Company single sign-on is not a self-service feature. Contact your Red Hat account team to learn more about how to enable this service for your company.
1.1. What is company single sign-on?
Company single sign-on is an integration between the Red Hat single sign-on system and your organization’s identity provider (IdP). This type of integration is commonly known as “3rd party IdP” or “federated IdP.” It enables users in your organization with existing Red Hat logins to sign into Red Hat services and applications that use sso.redhat.com for authentication, such as Customer Portal, Hybrid Cloud Console, and training-lms.redhat.com using their company SSO login credentials - the same credentials they use to access their company’s internal apps and resources.

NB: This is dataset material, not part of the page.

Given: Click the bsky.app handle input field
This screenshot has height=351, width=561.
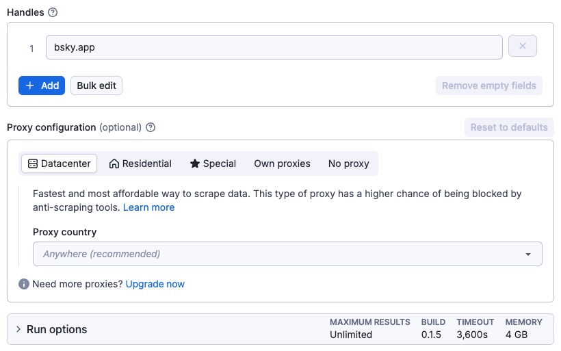Looking at the screenshot, I should pyautogui.click(x=274, y=47).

Any Red Hat website, app, or service using sso.redhat.com for authentication is accessible through company single sign-on integration.
1.2. Benefits of the Red Hat company single sign-on integration
Organization Administrators can use this feature for compliance and security reasons because authentication security protocols for Red Hat services can be managed directly by the organization by means of the authentication requirements of its own single sign-on system. Using the company single sign-on feature provides a better authentication user experience for end users. End users themselves can maintain one less set of login credentials.

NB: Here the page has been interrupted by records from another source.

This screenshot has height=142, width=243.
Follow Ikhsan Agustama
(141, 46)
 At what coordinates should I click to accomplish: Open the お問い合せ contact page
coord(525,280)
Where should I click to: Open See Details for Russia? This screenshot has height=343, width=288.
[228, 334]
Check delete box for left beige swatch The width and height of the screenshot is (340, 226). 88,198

Currently, company single sign-on integration has the following scope:
- Link one company IdP with one Red Hat organization account.

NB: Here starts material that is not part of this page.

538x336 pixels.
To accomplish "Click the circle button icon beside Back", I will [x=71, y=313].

- Link one company user identity with one Red Hat user identity.
- Use corporate SSO/IdP to authenticate to the Red Hat Customer Portal or any Red Hat application with a web-based authentication flow which uses sso.redhat.com.
- OpenID Connect (OIDC) is supported.
- Security Assertion Markup Language (SAML) is supported.
1.3. Limitations of the Red Hat company single sign-on integration
Some Red Hat services are not compatible with single sign-on integration. This means that you can revoke a user’s corporate IdP credentials, but the username and password can still be used to authenticate to some Red Hat services. To completely remove a user’s access to all Red Hat services, you must use the user management tool to deactivate the user account. A deactivated account can no longer be used to access Red Hat services.
User management is available by clicking your account avatar to open the account information page. You must be an Organization Administrator to use the user management tools.
Users must be created through currently supported methods to take advantage of company single sign-on integration. Company single sign-on integration does not support auto-registration of users.
Users without accounts in the customer IdP will not be able to authenticate. For example, this can affect vendor relationships where today the vendor user has a Red Hat login within the customer’s Red Hat company account. Once company single sign-on is enabled, if the customer is not willing or able to allow the vendor user to have an account in the customer IdP, the vendor user will no longer be able to log in.